3.6 Temporal-Spatial Feature Extraction in IoT-Based SCADA System Security: Hybrid CNN-LSTM and Attention-Based Architectures for Malware Classification and Attack Detection Multi-stage attacks in IoT/SCADA environments unfold over time, and effective detectors benefit from models capturing both local flow structure and longer temporal dependencies (Jony & Arnob, 2024; Neto et al., 2023). A hybrid extractor stacks CNN blocks to learn local flow motifs and LSTM layers to capture order and duration. A lightweight attention head highlights the time steps and channels which most influence a decision, improving accuracy and transparency (Kohli & Chhabra, 2025). Using fixed windows of flow features (bytes/packets, inter-arrival statistics, duration, flags, service indicators), the model outputs attack probabilities with attention weights. In SCADA-like traffic, attention frequently centers on phase changes (unexpected command sequences, abnormal polling). Results include accuracy, macro-F1, per-class precision/recall, confusion matrices for critical families (e.g., DDoS, brute force, spoofing), and per-window latency. On CICIoT2023, temporal models achieve strong baselines, with accuracy approximately 0.9875 and F1 is about 0.9859, supporting progression from a CNN baseline to a combined CNN and LSTM architecture and enabling analysis on whether attention or semantics add value beyond sequence modeling (Jony & Arnob, 2024). The benchmark’s breadth (33 attacks across seven classes on 105 devices) provides a rigorous setting for per-class precision/recall, macro-F1, latency, and confusion-matrix analysis central to publishable IDS evaluations (Neto et al., 2023; Kohli & Chhabra, 2025). 4 Methodology The immense CIC-IoT 2023 dataset created by Neto et al. (2023) was chosen due to its realism, variety of 33 different attacks, and 105 devices.

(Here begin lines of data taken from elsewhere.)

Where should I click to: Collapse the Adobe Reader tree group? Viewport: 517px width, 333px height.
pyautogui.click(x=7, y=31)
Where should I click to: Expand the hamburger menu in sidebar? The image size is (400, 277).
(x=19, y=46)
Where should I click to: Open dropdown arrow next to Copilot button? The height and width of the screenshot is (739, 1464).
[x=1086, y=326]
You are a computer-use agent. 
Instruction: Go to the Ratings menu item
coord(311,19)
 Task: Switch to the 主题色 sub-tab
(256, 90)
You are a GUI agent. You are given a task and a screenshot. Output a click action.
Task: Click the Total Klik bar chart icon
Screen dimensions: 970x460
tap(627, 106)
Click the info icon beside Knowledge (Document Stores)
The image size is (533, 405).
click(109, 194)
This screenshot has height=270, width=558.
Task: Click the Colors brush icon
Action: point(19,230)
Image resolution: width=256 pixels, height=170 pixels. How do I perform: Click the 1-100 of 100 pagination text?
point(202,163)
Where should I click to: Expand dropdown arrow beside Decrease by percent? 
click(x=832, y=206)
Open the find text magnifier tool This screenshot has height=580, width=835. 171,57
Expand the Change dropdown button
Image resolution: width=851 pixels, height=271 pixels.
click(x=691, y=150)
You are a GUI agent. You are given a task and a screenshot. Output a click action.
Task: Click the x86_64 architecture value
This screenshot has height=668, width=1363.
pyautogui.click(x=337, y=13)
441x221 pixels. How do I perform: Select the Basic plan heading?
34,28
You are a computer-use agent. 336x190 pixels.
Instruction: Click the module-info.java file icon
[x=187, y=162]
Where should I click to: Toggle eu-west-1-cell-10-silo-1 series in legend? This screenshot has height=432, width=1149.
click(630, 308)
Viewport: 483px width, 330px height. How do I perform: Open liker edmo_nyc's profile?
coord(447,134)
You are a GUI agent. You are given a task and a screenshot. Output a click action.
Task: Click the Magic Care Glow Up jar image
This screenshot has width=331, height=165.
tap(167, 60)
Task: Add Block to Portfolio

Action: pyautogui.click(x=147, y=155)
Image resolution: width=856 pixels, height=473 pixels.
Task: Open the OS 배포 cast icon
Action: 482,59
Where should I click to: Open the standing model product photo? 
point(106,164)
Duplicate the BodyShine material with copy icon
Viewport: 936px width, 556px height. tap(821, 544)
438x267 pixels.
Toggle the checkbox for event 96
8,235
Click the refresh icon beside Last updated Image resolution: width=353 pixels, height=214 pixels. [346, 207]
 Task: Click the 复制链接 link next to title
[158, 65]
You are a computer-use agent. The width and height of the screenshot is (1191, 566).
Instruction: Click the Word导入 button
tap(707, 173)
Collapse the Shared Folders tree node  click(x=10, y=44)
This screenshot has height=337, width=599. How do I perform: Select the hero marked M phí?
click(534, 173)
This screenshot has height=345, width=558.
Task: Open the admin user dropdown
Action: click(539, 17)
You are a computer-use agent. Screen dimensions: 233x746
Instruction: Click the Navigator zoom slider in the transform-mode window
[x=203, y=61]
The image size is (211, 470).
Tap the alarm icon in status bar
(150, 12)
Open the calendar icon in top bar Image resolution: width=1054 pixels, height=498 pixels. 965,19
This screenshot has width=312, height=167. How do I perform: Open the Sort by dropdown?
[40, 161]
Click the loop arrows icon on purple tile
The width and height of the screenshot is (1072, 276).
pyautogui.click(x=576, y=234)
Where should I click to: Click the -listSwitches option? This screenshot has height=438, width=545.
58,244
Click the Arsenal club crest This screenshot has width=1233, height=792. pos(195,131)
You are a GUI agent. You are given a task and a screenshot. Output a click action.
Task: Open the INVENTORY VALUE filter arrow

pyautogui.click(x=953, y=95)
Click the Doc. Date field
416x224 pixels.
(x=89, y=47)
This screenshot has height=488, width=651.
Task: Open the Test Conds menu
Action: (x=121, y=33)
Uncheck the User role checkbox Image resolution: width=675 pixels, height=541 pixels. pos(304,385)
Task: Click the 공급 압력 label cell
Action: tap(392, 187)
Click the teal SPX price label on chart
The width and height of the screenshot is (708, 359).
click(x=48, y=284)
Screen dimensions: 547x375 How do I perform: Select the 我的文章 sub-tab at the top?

The library Polars was used for

performance, and data manipulation; each CSV file was imported as a LazyFrame and merged into a unified dataset. Next, those 33 distinct attacks were grouped into 7 categories and benign traffic, which contained more than 40 million observations collected from 105 IoT devices. This project builds upon the original work of Neto et al. (2023) by introducing other machine learning (ML) algorithms—Light Gradient Boosting Machine (LightGBM), CatBoost, and AdaBoost—not considered in the original study. The performance results will be compared to previously used ML models such as Random Forest, Decision Tree, Logistic Regression, XGBoost, and Multi-Layer Perceptron models. Other deep-learning architectures—CNN, LSTM, and RNN—will be considered. The objective is to increase detection accuracy and minimize false positives. All the preprocessing was done by Polars library which offers high-performance, memory-efficient, and parallelized operations. Since the original dataset was split into 63 CSV files, each file was imported using LazyFrame, a Polars feature to evaluate large datasets, and merged into a single file, which was then saved in Parquet, a high-performance data format to access the database very fast. The team used a GitHub repository, dividing the code for this project into three main Jupyter notebooks— Data_Exploration, Data_Preparation, and Modeling— as specified in the project guidelines. The first steps in data preparation were doing an initial exploration, cleansing, feature selection, and transformation to prepare the data for modeling. After null and infinite values were dropped and duplicate records were removed, the dataset was left with 21 million valid instances. When analyzing feature importance, two different approaches were used to identify the most relevant columns for modeling. The first approach identified highly correlated pairs of columns, while the second used a preliminary LightGBM feature-importance ranking to select the most predictive features and eliminate

246